### Objective
Extract each line from the entries below that contains the string "icon", and copy those lines without changes.

### Data
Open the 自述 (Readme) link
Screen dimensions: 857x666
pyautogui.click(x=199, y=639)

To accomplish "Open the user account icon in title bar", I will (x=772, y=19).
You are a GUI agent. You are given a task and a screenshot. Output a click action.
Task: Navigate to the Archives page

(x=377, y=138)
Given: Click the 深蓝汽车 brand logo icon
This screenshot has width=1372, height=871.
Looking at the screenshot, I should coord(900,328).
---
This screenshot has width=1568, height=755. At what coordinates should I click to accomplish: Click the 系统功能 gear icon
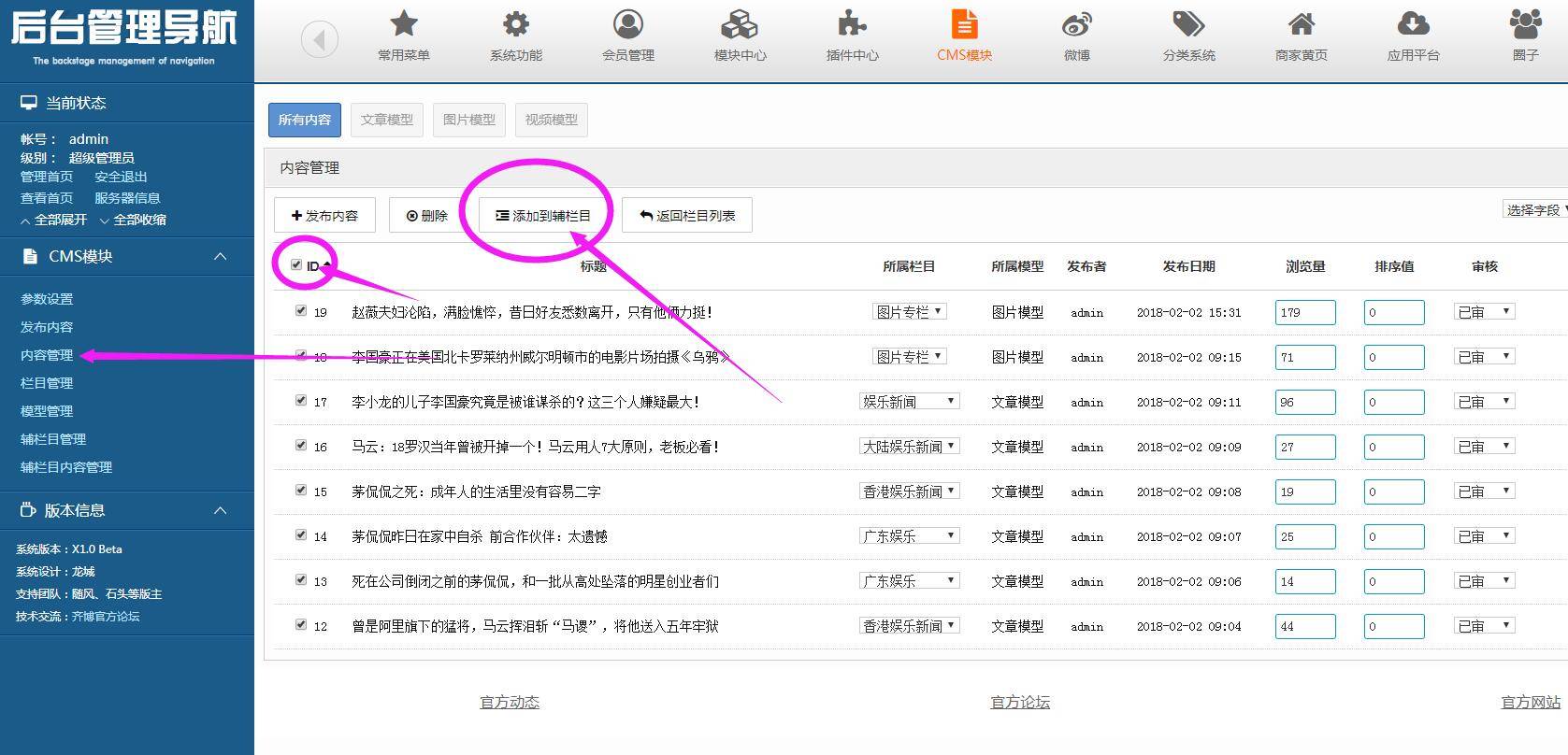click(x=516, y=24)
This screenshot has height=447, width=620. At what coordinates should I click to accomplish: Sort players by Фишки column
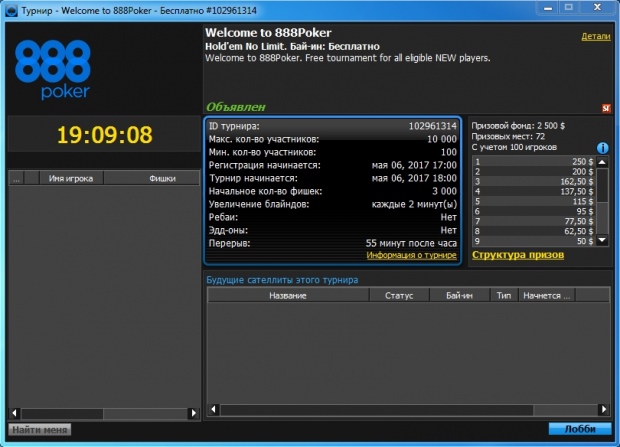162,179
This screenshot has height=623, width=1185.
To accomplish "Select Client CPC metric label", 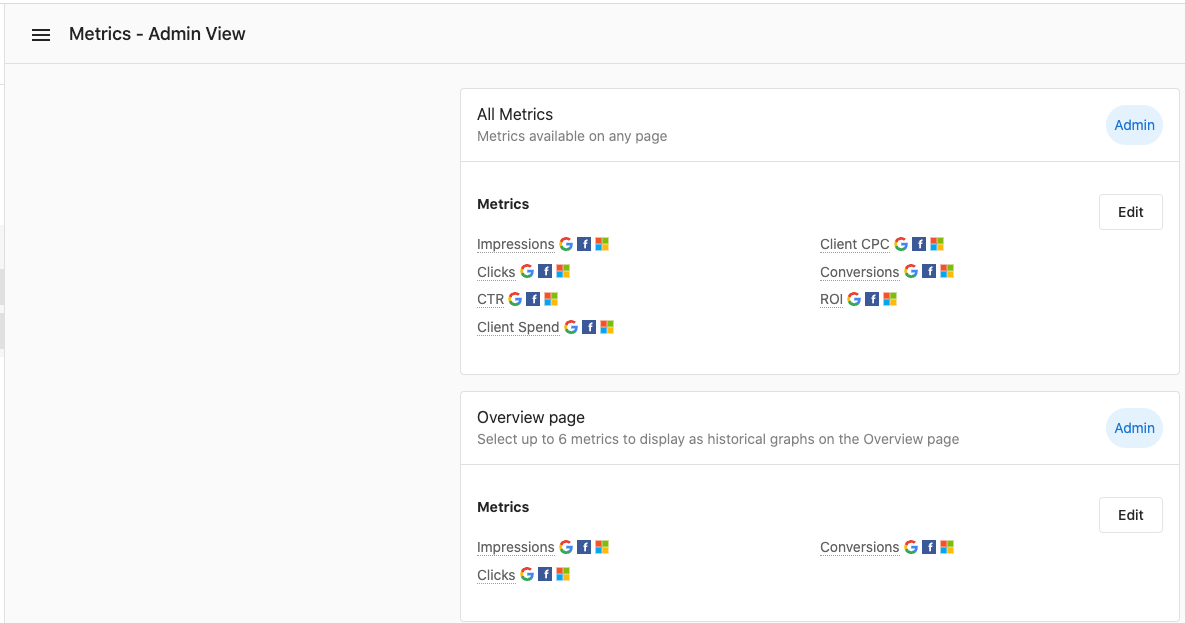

### Exercise output
To accomplish "Open the user account icon in title bar", I will (x=772, y=19).
Given: Click the 深蓝汽车 brand logo icon
This screenshot has width=1568, height=755. At what coordinates should I click to accomplish: Click the 系统功能 gear icon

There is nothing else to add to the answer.